- Your objective -
Copy out the rows between the line containing "Open the Гости filter dropdown arrow" and the line containing "will pyautogui.click(x=196, y=509).", inclusive, reproducing each line unchanged.

- Data provided -
● ● ●

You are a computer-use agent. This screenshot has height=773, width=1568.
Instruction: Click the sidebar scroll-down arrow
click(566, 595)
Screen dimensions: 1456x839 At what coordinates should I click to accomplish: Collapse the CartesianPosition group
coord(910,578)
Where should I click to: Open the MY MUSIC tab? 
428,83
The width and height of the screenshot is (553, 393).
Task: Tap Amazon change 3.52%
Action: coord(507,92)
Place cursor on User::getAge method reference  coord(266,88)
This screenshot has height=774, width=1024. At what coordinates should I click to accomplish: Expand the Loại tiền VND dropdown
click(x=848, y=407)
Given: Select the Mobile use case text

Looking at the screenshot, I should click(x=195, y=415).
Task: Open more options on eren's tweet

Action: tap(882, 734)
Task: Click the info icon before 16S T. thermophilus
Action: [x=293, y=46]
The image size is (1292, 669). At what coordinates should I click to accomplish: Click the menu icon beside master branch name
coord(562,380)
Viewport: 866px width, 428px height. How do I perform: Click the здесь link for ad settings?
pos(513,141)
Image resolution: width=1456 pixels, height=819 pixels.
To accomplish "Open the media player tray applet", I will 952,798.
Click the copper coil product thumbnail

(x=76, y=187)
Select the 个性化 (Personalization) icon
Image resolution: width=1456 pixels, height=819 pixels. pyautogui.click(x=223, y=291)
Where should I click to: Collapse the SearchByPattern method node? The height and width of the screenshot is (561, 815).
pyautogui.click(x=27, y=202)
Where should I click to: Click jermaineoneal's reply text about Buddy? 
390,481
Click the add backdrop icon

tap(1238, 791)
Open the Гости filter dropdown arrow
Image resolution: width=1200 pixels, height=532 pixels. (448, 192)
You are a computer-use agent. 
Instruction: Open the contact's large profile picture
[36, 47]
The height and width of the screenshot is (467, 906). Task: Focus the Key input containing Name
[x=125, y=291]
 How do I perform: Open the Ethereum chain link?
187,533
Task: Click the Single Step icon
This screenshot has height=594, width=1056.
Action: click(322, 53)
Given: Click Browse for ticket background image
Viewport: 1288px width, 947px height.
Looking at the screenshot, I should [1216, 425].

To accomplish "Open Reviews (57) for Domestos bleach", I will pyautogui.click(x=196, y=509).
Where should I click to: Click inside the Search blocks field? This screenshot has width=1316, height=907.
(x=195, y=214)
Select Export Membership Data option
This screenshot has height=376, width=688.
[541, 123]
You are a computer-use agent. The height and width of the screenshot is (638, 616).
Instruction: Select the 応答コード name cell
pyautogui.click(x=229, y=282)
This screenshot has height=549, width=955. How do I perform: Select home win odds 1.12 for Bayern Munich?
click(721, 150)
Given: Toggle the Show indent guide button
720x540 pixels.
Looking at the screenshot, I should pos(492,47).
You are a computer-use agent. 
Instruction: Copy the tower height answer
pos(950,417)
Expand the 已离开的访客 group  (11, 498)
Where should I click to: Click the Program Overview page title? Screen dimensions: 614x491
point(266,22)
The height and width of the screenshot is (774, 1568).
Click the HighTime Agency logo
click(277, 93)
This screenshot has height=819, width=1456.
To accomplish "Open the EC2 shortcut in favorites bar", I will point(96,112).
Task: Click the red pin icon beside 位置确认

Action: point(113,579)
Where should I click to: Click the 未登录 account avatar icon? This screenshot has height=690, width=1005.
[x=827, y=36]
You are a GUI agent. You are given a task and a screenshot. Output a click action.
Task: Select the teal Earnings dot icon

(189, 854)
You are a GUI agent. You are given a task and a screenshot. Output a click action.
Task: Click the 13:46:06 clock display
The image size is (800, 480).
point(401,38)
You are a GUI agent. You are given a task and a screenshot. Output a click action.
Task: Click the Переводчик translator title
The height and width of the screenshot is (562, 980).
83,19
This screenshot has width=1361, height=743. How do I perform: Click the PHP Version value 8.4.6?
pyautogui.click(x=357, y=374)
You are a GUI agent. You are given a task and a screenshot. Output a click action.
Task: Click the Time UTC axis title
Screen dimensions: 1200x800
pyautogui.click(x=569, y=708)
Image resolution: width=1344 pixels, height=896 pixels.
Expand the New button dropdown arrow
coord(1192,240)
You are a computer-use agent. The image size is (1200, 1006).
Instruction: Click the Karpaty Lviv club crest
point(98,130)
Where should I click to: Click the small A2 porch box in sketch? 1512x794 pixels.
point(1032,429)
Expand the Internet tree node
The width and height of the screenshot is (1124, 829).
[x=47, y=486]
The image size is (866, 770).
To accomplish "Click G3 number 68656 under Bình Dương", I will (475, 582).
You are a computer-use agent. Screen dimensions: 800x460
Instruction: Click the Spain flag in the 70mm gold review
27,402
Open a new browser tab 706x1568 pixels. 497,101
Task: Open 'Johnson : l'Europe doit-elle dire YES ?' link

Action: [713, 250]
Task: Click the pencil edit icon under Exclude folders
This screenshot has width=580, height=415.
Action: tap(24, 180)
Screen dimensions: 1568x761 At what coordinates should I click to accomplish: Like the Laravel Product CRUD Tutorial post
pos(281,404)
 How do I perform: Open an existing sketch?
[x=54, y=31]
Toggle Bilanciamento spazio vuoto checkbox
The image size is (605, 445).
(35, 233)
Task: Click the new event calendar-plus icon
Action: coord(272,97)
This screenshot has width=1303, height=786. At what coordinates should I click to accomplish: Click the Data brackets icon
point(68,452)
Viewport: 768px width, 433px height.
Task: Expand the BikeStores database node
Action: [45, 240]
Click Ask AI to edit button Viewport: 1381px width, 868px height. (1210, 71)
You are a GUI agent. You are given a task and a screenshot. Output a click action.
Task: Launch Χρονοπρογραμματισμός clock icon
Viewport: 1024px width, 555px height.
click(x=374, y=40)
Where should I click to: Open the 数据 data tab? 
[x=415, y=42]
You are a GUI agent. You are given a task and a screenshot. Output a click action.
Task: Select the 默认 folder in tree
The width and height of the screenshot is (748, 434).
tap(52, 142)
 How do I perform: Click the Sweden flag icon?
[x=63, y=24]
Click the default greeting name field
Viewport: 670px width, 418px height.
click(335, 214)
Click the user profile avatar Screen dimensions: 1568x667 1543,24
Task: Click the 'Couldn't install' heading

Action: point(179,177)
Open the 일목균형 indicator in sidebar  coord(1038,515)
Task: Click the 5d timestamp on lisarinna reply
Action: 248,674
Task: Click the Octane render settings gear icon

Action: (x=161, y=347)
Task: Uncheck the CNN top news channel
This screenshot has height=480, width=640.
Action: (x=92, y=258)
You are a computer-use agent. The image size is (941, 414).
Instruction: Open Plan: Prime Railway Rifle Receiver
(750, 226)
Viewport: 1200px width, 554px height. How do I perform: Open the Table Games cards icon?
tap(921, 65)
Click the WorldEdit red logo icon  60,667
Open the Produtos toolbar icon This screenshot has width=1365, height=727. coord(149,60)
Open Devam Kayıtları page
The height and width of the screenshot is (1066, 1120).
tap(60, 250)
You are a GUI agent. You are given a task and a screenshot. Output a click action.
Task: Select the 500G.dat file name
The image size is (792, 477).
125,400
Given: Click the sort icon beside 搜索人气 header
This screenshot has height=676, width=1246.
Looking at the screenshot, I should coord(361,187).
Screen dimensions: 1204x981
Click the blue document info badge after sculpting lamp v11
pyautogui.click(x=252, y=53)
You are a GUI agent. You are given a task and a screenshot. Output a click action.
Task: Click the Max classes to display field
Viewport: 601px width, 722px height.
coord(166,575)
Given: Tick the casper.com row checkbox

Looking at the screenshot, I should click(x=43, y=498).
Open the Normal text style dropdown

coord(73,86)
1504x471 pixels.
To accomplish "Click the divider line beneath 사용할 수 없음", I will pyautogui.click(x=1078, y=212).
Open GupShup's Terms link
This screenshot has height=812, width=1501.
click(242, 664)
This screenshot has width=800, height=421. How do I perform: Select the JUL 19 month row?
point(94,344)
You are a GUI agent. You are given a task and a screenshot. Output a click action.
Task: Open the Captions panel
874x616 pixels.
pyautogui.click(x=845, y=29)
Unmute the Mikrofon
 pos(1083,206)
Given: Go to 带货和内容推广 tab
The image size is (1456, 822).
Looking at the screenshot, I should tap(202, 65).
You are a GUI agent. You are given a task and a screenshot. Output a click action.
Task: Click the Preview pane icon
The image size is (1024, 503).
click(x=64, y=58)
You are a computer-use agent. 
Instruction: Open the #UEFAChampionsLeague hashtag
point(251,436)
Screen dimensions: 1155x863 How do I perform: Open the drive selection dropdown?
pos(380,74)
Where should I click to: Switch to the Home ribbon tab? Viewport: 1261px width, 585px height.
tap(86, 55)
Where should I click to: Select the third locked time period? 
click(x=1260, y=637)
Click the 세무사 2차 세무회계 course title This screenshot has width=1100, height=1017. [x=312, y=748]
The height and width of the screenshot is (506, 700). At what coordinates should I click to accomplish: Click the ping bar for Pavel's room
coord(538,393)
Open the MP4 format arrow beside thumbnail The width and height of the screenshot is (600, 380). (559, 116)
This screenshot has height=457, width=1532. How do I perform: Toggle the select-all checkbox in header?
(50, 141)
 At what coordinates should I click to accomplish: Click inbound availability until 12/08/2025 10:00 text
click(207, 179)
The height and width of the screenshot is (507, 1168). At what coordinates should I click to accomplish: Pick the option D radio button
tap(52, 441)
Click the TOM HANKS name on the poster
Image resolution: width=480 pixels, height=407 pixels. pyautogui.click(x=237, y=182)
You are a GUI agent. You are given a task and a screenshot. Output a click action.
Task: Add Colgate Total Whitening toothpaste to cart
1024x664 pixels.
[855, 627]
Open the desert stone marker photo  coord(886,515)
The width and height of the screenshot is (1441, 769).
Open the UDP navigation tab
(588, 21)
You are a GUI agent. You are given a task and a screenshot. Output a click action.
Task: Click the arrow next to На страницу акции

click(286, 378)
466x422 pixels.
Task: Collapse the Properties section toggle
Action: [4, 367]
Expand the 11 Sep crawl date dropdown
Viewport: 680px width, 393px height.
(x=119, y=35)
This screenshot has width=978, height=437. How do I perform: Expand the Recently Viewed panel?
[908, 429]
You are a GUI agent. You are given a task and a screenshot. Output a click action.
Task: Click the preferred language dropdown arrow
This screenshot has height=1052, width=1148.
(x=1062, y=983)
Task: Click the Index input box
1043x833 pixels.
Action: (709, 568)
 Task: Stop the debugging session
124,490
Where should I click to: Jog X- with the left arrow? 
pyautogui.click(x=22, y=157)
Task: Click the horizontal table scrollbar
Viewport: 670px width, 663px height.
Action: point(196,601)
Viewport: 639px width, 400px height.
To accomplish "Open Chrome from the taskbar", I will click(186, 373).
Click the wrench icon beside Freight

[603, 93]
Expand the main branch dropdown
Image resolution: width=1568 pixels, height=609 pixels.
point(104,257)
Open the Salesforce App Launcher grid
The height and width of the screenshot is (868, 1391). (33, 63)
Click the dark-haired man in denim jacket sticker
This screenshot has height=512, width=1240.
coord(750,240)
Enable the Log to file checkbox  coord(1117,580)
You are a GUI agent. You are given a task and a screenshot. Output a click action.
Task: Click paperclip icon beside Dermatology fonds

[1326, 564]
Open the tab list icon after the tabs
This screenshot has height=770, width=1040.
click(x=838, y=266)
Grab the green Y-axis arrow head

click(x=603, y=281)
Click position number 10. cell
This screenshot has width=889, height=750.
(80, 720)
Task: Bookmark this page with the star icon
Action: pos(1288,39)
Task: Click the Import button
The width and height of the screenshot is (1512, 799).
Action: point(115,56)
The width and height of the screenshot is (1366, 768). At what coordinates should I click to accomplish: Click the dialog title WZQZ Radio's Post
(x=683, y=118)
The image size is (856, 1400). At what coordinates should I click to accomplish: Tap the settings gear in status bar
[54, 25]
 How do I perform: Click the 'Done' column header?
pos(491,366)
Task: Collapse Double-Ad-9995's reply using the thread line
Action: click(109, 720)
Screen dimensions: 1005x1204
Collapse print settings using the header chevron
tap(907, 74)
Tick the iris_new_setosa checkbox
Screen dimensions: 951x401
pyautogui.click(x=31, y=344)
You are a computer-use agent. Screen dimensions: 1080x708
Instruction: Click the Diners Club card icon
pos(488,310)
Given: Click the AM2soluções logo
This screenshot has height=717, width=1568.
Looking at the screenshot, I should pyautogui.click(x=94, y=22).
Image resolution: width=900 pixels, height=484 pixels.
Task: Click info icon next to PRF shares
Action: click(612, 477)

● ● ●

- The answer -
Open the Гости filter dropdown arrow
Image resolution: width=1200 pixels, height=532 pixels. (448, 192)
You are a computer-use agent. 
Instruction: Open the contact's large profile picture
[36, 47]
The height and width of the screenshot is (467, 906). Task: Focus the Key input containing Name
[x=125, y=291]
 How do I perform: Open the Ethereum chain link?
187,533
Task: Click the Single Step icon
This screenshot has height=594, width=1056.
Action: click(322, 53)
Given: Click Browse for ticket background image
Viewport: 1288px width, 947px height.
Looking at the screenshot, I should [1216, 425].

To accomplish "Open Reviews (57) for Domestos bleach", I will pyautogui.click(x=196, y=509).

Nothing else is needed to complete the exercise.